Chine – Taïwan dialogue politique. Dialogue de sourds sur un terrain miné.

Il ne s’agit pas de « dialogue de sourds ». C’est plutôt vous qui le présentez ainsi, rien que dans l’intitulé « Chine-Taiwan » de cet article. Toutes proportions gardées, c’est comme si un Chinois va commenter les relations entre la Corse, ou la Réunion, avec la France au lieu de leurs rapports avec la Métropole ! Un autre exemple : à la fin de votre article, vous citez Lai Shin-yuan en lui attribuant le propos suivant : Taiwan est un « État souverain » alors qu’il s’agit d’une province chinoise contrôlée par un État, dont le nom officiel est la « République de Chine » !

Par La Rédaction Le 3/08/2012 à 08h12

Chine – Taïwan dialogue politique. Dialogue de sourds sur un terrain miné.

Question Chine ne prend pas parti. Le site se contente de décrire une situation et d’en analyser les causes et, si possible, les conséquences probables. Le titre de l’analyse ne fait que reprendre la manière la plus répandue d’évoquer la question, incompréhensible autrement. Tandis que la comparaison avec la Corse, souvent évoquée à Taïwan ou à Pékin, ne vaut pas.

S’il est vrai que la Corse est, à l’occasion, agitée par des mouvements indépendantistes, cette mouvance n’a jamais triomphé dans les scrutins démocratiques, comme ce fut, en revanche, le cas, à 2 reprises, à Taïwan. Il n’existe pas non plus dans l’Ile de Beauté, à Ajaccio, un parti à l’idéologie politique radicalement différente, qui se présenterait comme le dépositaire de la légitimité historique française, contre le gouvernement à Paris. Plus encore, la Corse n’est pas sous la pression de 1200 missiles balistiques pointés sur elle par l’armée française qui placerait l’organisation d’un référendum ou une déclaration d’indépendance de l’Ile sous la menace de représailles militaires.

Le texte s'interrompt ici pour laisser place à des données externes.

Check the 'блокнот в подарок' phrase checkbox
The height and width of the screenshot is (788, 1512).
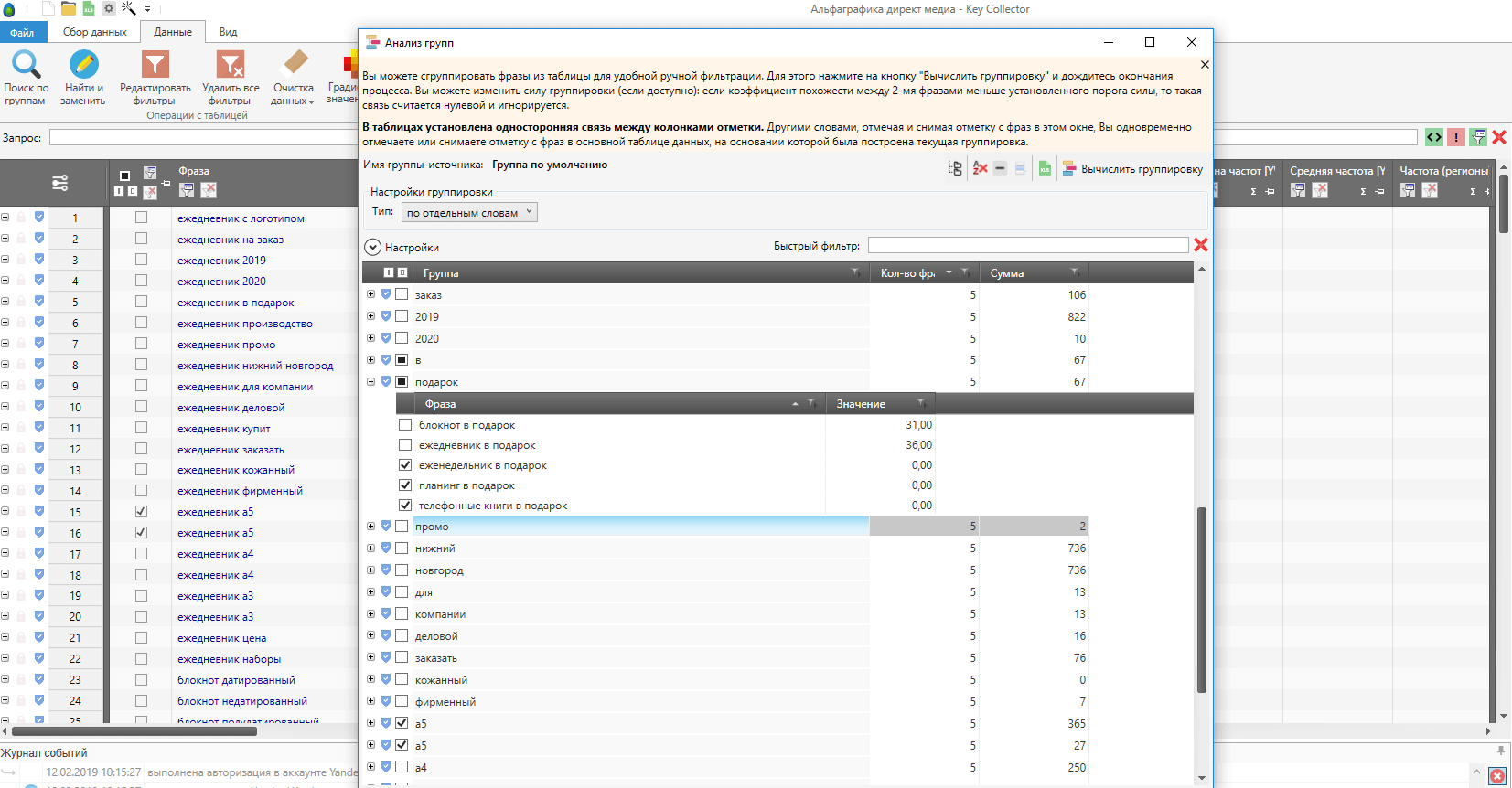[x=405, y=425]
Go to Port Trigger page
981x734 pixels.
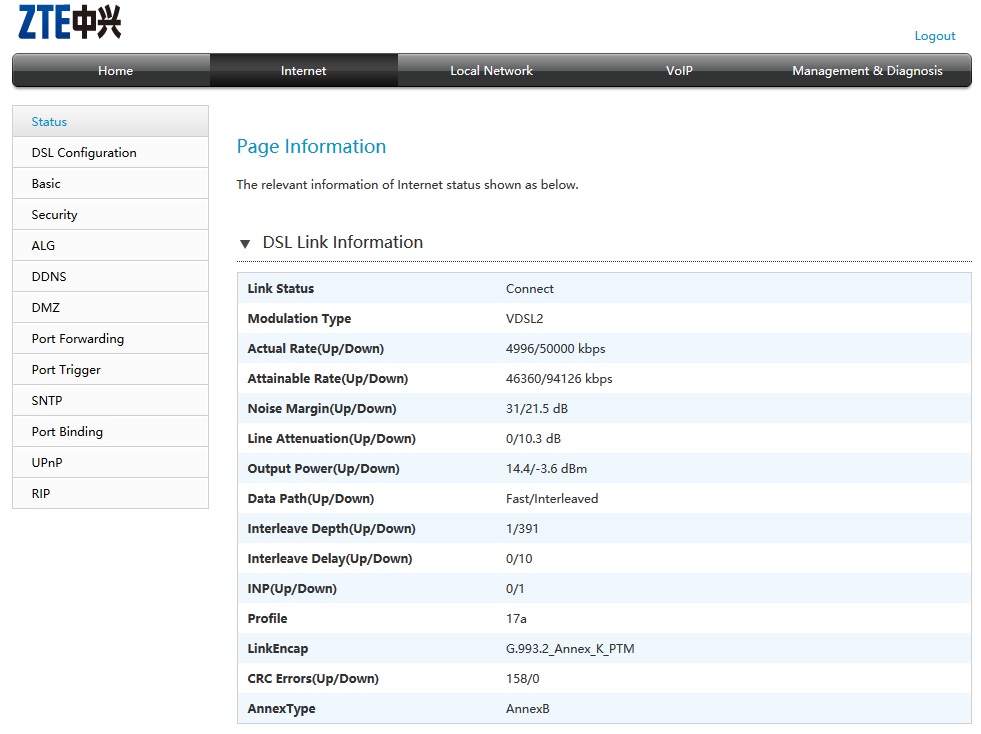pyautogui.click(x=66, y=370)
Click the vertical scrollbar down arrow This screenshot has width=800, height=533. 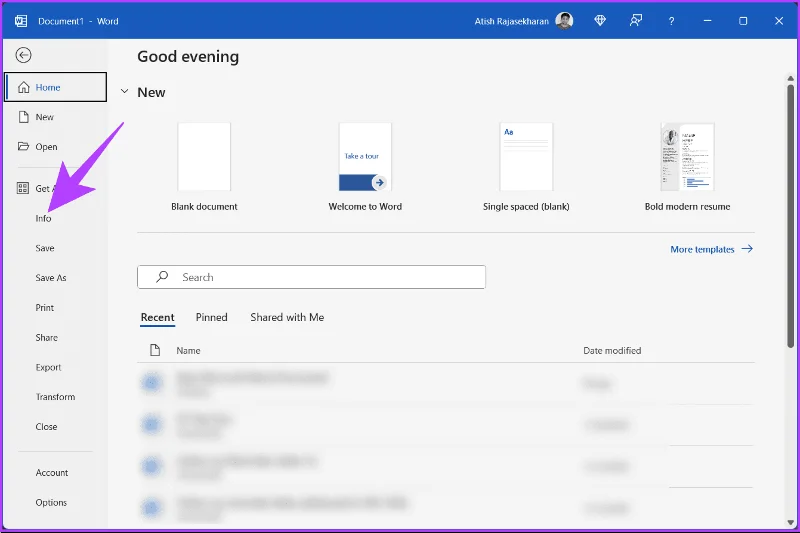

Enfin, le commentaire souligne la différence d’appréciation entre Lai et Jia Qinglin, n°5 du Régime chinois, qui, en effet, est la matérialisation exacte d’un « dialogue de sourds », où - à tout le moins, lors du forum de Harbin, sujet et point de départ de l’analyse -, aucune des deux parties n’a accepté d’entendre les arguments de l’autre. Dans ce contexte, qui ne réunit pas les conditions d’un vrai dialogue sur le fond des choses, qui touche aux questions de souveraineté, les partisans du rapprochement pacifique de part et d’autre Détroit ont encore du pain sur la planche. Le plus préoccupant est que les chercheurs, dont on attend en général des solutions innovantes et apaisantes, se soient cette fois alignés sur le discours nationaliste pur et dur.

Par Taiwanisindependent Le 8/08/2012 à 13h36

Chine – Taïwan dialogue politique. Dialogue de sourds sur un terrain miné.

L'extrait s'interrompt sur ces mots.